** start of Entries provided **

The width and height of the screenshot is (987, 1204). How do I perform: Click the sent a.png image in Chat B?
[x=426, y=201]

** end of Entries provided **
** start of Entries provided **

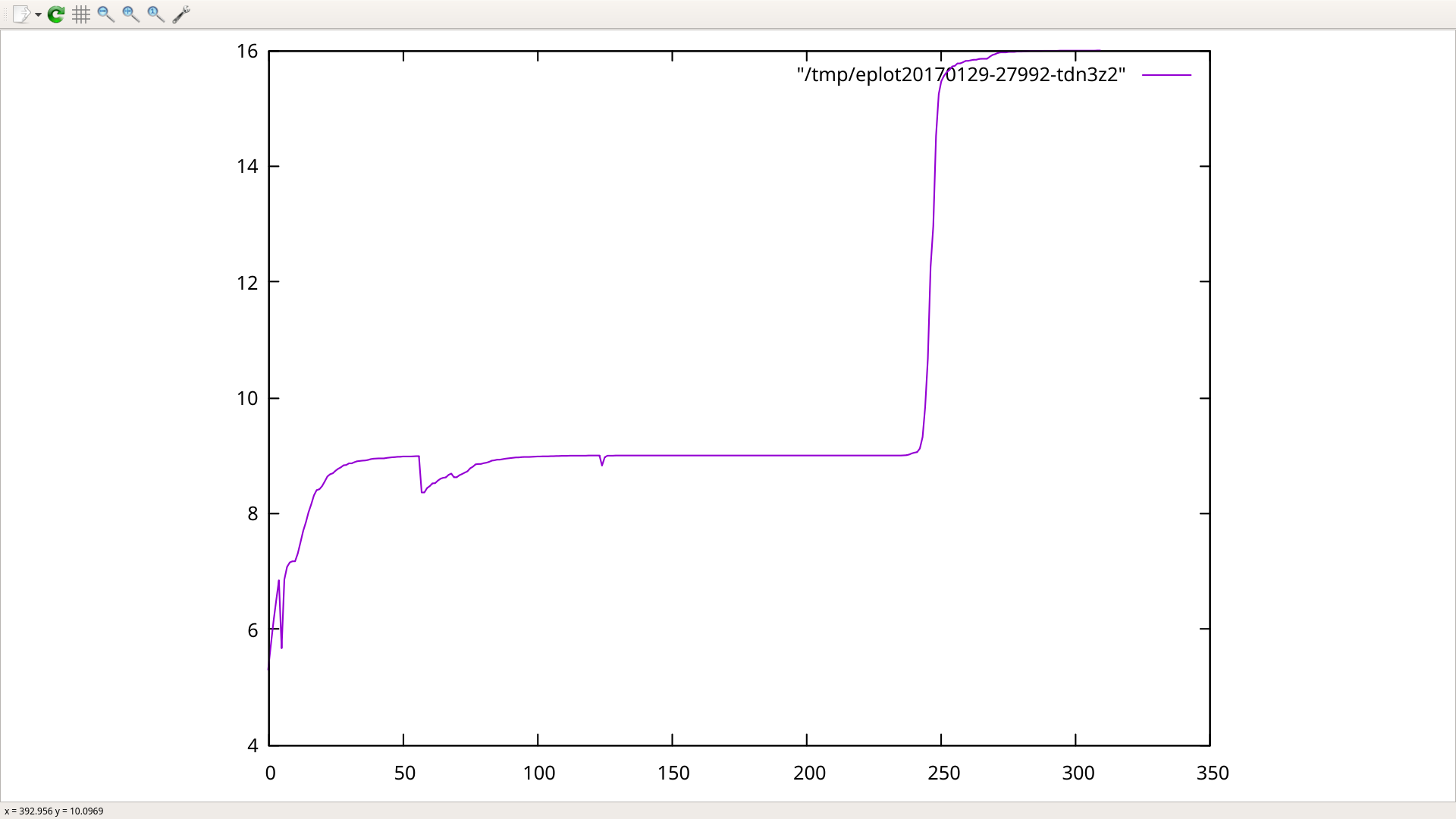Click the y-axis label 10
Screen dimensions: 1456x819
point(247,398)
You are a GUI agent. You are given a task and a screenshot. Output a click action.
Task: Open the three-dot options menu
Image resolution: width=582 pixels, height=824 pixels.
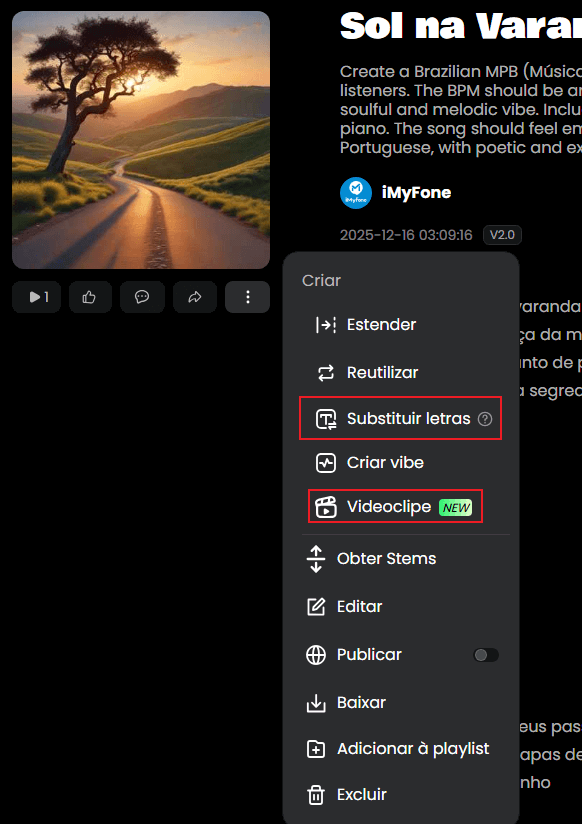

** end of Entries provided **

[Written exercise] Express everything from the line containing "The width and" down to the line containing "[x=426, y=201]", both included, as a JSON list of strings with one string per line and blank lines left out.

[Expected answer]
[
  "The width and height of the screenshot is (987, 1204). How do I perform: Click the sent a.png image in Chat B?",
  "[x=426, y=201]"
]